Fotos e melancolia

De quando em quando, penso entender índios que fogem a fotógrafos, temerosos de que eles lhes roubem as almas, captadas pelas lentes das câmaras. A fotografia, na verdade, capta e guarda momentos humanos que acabam eternizando-se. Um gesto, um sorriso, uma lágrima, um olhar continuarão vivos enquanto a foto existir. E, com ela, a pessoa permanece viva, como que imortalizada. Índios sabem que, numa foto, não apenas eles estão lá gravados e fixados, mas a alma também aprisionada.

Fotos podem ser bênçãos mas, também, fonte de dores e de saudade. Se fazem relembrar tempos e lembrar pessoas, fazem, também, quase sempre, recordar ausências, amargar distâncias. São documentos inexoráveis de que algo e alguém existiram, a fixação da memória. Confesso não saber, ainda hoje, se a memória é uma graça para o ser humano, se a sua grande condenação. Quando o poeta diz que recordar é viver, certamente não quis contar a outra dimensão, a verdade sofrida. Pois, muitas vezes, recordar é morrer de novo.

Em meus guardados, há milhares de fotos. De filhos, da família, de Piracicaba, de pessoas que conheci, com quem convivi, gente anônima e personalidades. Nos últimos tempos, evito vê-las, deixando-as quietas e esquecidas em seus sepulcros de papel. Mas, querendo divulgar as fotos de interesse histórico de Piracicaba, fica-me impossível evitá-las. E, então, a cada uma que toco com dos dedos, parece-me estar retomando histórias, na recordação de fatos, de acontecimentos e, em especial, de pessoas. Percebo que, agora, isso dói. Pois pessoas e lugares desapareceram, foram-se e, com elas, não é possível negar que se vai também muito de nós. Quanto mais se vive, mais vazios ficamos. Por ausências, por perdas, por decepções. E é como se estas superassem alegrias e prazeres vividos.

Na verdade, tudo parece depender do olhar com que se olha. Ao ver fotos de filhos quando crianças, brincando, rindo, fazendo traquinagens, não há como deixar de sorrir à lembrança de alegrias vividas. E com vontade de ser o senhor do tempo para a vida congelar-se naqueles instantes, naqueles anos. Ah! se os pais soubéssemos como tudo é tão rápido, como tudo se transforma, haveríamos, sim, de viver mais para as crianças, com elas, por elas e, por isso mesmo, para nós, conosco, por nós. É um estalar de dedos, é um piscar de olhos.
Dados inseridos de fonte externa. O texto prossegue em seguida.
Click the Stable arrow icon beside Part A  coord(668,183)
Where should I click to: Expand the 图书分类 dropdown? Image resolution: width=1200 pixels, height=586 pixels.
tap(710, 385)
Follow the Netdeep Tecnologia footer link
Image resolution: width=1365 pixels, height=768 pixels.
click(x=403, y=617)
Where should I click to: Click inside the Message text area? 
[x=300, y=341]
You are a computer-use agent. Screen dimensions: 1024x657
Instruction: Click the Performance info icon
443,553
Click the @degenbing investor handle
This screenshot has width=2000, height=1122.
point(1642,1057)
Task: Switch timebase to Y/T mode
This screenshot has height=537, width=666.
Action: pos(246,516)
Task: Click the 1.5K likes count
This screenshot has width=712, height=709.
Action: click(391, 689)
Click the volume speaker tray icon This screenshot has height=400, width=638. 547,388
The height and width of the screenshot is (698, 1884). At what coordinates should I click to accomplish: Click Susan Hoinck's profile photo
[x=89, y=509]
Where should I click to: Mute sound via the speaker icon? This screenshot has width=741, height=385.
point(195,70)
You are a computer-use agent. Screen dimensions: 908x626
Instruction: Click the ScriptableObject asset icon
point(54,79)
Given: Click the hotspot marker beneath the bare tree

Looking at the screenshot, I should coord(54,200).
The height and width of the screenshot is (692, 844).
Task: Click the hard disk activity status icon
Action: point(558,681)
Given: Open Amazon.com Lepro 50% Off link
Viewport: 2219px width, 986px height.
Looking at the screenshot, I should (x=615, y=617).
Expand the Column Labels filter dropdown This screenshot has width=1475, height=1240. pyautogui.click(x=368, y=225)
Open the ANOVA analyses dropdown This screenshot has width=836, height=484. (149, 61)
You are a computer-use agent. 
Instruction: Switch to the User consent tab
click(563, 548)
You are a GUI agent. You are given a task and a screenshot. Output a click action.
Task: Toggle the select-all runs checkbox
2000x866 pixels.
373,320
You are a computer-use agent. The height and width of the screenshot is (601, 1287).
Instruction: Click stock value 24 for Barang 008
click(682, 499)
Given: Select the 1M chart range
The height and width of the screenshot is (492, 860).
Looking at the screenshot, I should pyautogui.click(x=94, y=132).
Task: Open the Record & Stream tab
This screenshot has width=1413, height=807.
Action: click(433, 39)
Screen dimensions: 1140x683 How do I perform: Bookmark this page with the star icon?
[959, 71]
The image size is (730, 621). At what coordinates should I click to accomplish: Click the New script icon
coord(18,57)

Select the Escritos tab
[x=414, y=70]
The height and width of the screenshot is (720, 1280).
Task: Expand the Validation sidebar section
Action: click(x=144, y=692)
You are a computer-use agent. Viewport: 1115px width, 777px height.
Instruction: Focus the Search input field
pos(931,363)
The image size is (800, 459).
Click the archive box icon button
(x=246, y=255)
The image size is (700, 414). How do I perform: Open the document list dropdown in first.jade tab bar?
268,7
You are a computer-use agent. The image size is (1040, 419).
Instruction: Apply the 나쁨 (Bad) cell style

Quem diria que aquela menininha de cabelos encaracolados, com bonequinha nas mãos, é mãe de meus netos? E o garoto chorão, machucado no joelho, pai de outros netos meus? Cadê os meus meninos, cadê?

Vejo-me no time de futebol da juventude, entre amigos. Naquela foto, estão guardados todos os sonhos de juventude e ainda sou capaz de contar como eram nossas noites e dias, a união perfeita dos amigos, os ideais, esperanças, sonhos. Quantos sobraram? E os que ainda existem, sonhos, teriam ligações com os que não foram realizados?

Quase sempre, vejo, embevecido, um meu vizinho passeando com o filhinho, o primeiro. Com insistência, falo carinhosamente diante da cena linda: “Aproveite. Meninos crescem.” Na última vez, quando lhe falei, o moço balançou a cabeça e, quase triste, respondeu: “Eu sei. Já estou percebendo.” E, um dia, haverá a memória para recordar. Ou fotos. Por mais beleza exista em tudo, há, também, melancolia. Bom dia.